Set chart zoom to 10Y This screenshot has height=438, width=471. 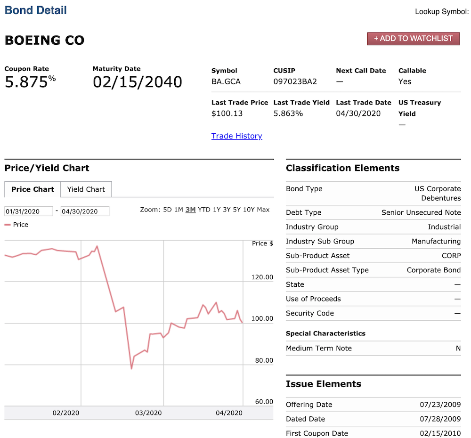[x=249, y=210]
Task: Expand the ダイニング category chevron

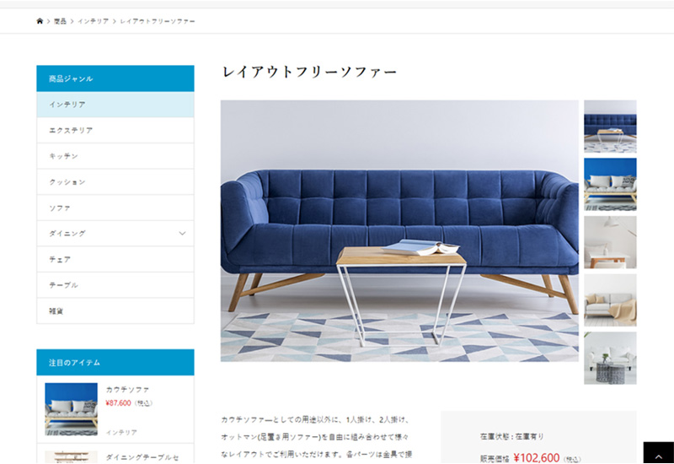Action: pyautogui.click(x=182, y=234)
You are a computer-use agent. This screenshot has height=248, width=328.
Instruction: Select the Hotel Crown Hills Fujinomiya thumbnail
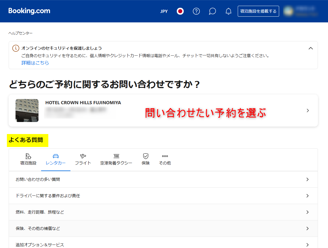27,111
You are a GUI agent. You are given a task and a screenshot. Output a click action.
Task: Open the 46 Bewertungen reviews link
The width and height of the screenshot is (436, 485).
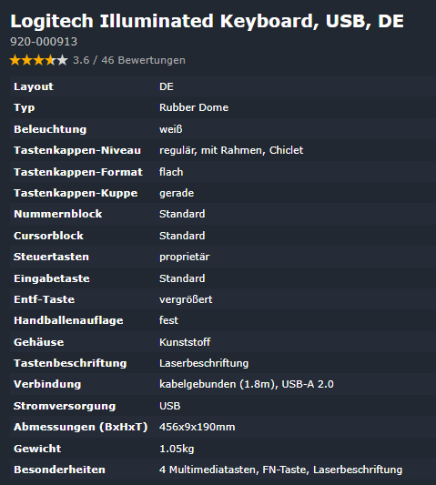tap(143, 60)
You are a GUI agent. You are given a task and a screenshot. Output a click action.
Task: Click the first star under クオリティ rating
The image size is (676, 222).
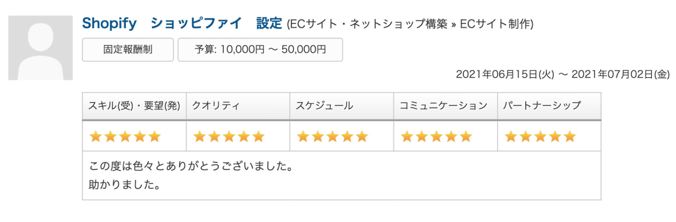(x=199, y=136)
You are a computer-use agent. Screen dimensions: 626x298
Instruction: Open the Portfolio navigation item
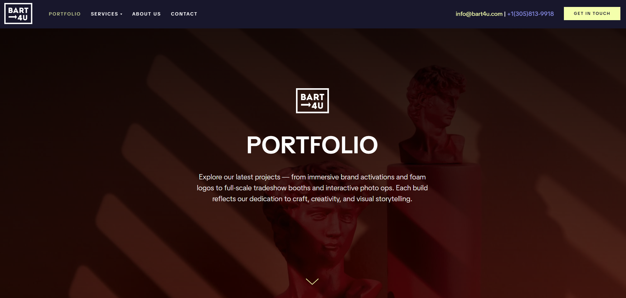65,14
*-*-*
# [WHAT YOU SHOULD DO]
With every picture left out, print exactly the lines from the one containing "You are a computer-use agent. Screen" through the final line of the material above.

# [ANSWER TO THE PROBLEM]
You are a computer-use agent. Screen dimensions: 626x298
Instruction: Open the Portfolio navigation item
65,14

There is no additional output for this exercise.